Problems to solve:
1/ List every action the thread attributes to the ballet teacher.
2/ In the thread, what nickname did the students give their ballet teacher?

Extract to read:
-.-.-
I think so. I seem to remember one of my sisters being in it.

Oh!! Well, then, I guess that settles it :-)

Forgive me if I've said this before.

When I was 6, my parents in a desperate attempt to do something about my innate clumsiness sent me to ballet school. I always thought that I was doing what they told me to do, but I always seemed to be wrong. We had a mean teacher who would yell at us and say that if we didn't pay attention he would turn into a dragon. We called him Dirty Kirby.

Then came time for the recital. I don't remember anything at all about whatever dance I was in. I just remember Dirty Kirby coming out in his very heavy stage makeup. He had thick, black eyebrows that jutted out from his forehead. He looked, in fact, as if he were changing into a dragon. It was pretty scary.

After about a year, my parents gave up in despair and withdrew me from the class.


That bears some resemblance to my athletic career, though mine dragged out a lot longer. However, your dance teacher was much meaner than any coach I ever had.

Well, I had a similar athletic career, except that my career was cut short every year when they cut the team.


Well, it must be a rite of clumsyhood to not last more than one round of ballet school :-D

I should be thankful that they didn't make boys do that.

Some boys they did, Mac.

My deep sympathy.
-.-.-
Supplied information:

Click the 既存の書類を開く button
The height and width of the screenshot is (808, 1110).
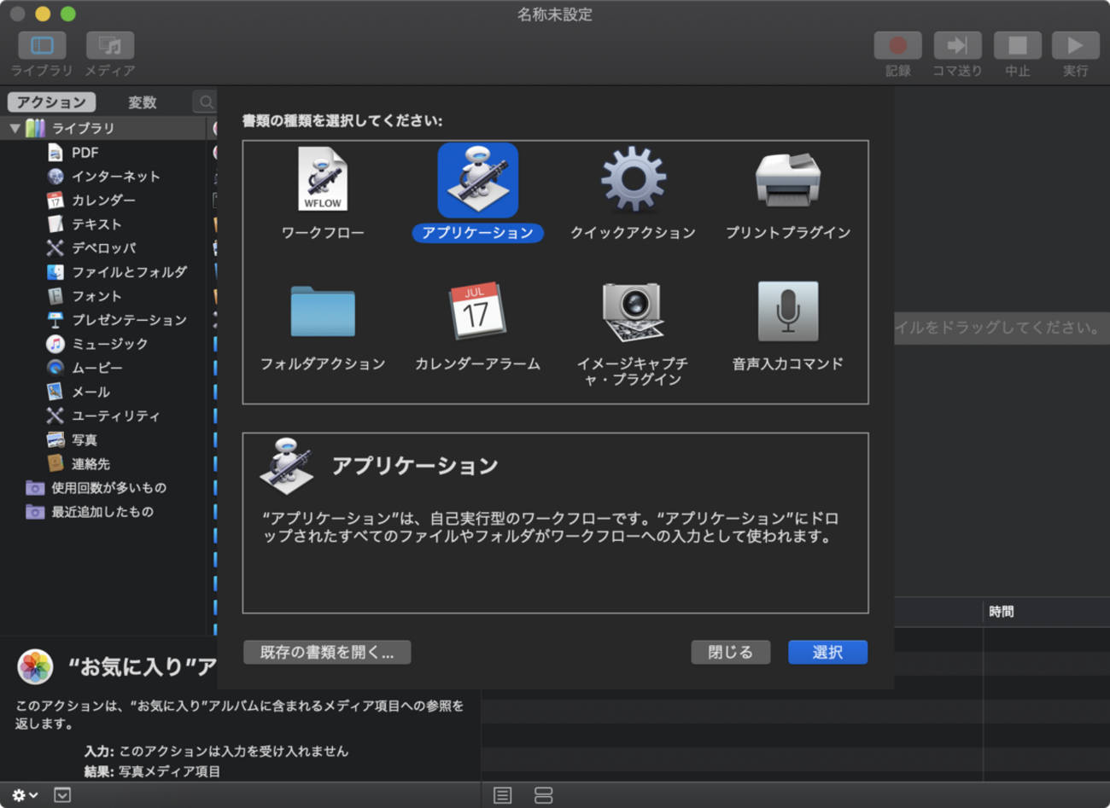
-.-.-
Answers for the exercise:
1/
- Yelled at the students
- Said he would turn into a dragon if they didn't pay attention
- Came out at the recital in very heavy stage makeup

2/ Dirty Kirby